Her ne kadar bizim kültürümüzde bu çok normal olsa da – kızlar/kadınlar yemek ve ev işi yapmaktan başka bir işe yaramazlar çünkü – yurt dışında derginin bu sayısı epey bir ses getirmiş. LEGO Grubunu cinsiyetçi olmakla suçlamışlar. Bir grup kızın bilimi sanki önemsiz bir şey gibi görüp, kek yapmayı tercih etmelerinin, kızların bilime duydukları ilgiyi baltaladığını söylemişler. Sosyal medya platformlarında yapılan paylaşımlar öyle bir düzeye gelmiş ki, LEGO Grubu özür dilemek zorunda kalmış. LEGO sözcülerinden biri, “bu öyküyle kızların bilim ve STEM dahil olmak üzere pek çok konuya ilgi duyduklarını anlatmaya çalıştıklarını, ama hedefi tutturamadıklarını” açıklamış.
An itibariyle, ben LEGO Grubu için konuşan birisinin bilim ve STEM kelimelerini aynı cümlede kullanmasının bile komik olduğunu düşünüyorum. STEM’in açılımı Science (Bilim), Technology (Teknoloji), Engineering (Mühendislik) ve Mathematics (Matematik). İster istemez küçükken babamdan öğrendiğim bir şiir geliyor aklıma:
Babıâli yüksek kapısından
Mürur edip geçer iken
Tesadüfen rastladım
Yek bir atlı süvariye
Eskiler bilebilir. Yeniler, bir araştırın derim, nedir özelliği diye.
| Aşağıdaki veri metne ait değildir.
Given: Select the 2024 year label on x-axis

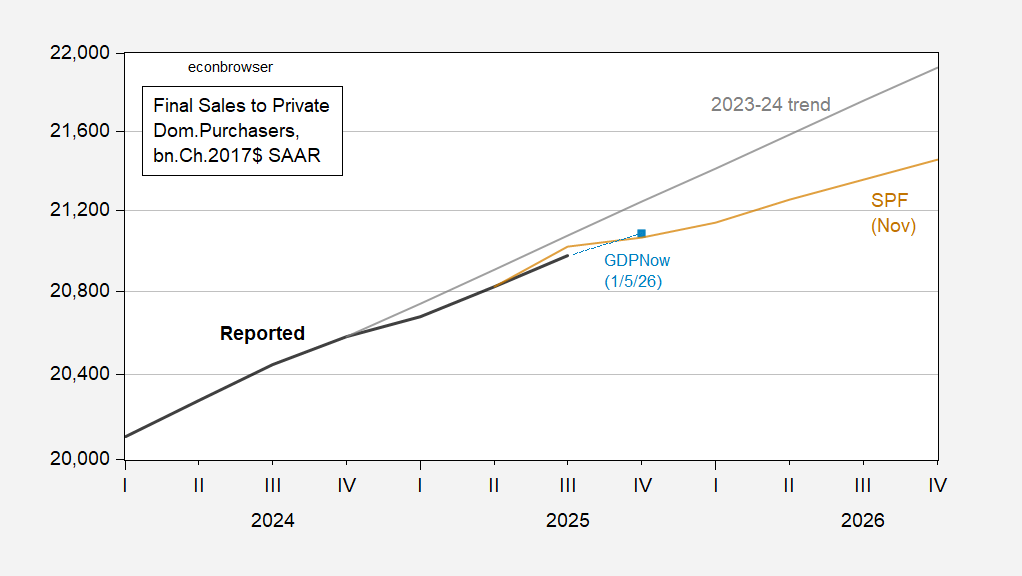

Evet, kediyle başladık, yüksek kapıyla bitirdik. Açıkçası yazıya başlarken benim aklımda bambaşka şeyler vardı, LEGO Friends temasına şöyle inceden bir giriş yaparım, o öyle olmuş, bu böyle bitmiş derim diyordum. Artık o da başka bir yazıya kaldı.
Bu arada, aşağıdaki linklerde insanların LEGO Friends dergisinde yayınlanan çizgiromana verdikleri tepkilerle ilgili yazılar var. Bir göz atmanızı tavsiye ederim.
Bir başka garip yazıda görüşmek üzere!
Karşılaştırma resimleri Brickset‘ten, çizgiromanı gösteren resimler Metro sayfasından alınmıştır.
Kimisi çocukken Barbie bebeklerle oynar, kimisi de LEGO minifigürleriyle küçük dünyalar kurup, bu dünyaları büyüyünce de korumaya devam eder. Sanırım benim hangi gruba dahil olduğum belli :)
Bu blogu işte bu yüzden seviyorum.
Patates baskıdan çıkmışcasına, birbirinin aynısı duran ve kopyala/yapıştır içeriğe sahip “sözde” LEGO içeriği üreten oluşumların aksine, LEGO külliyatına yönelik özgün içerikleri görmek ve farkındalık kazanmak çok daha katkı sağlıyor. Falanca setin kaç parça olduğu, satış fiyatının ne kadar olduğu gibi detayları brickset ya da bricklink üzerinden de öğrenilebilecek detaylar açıkçası.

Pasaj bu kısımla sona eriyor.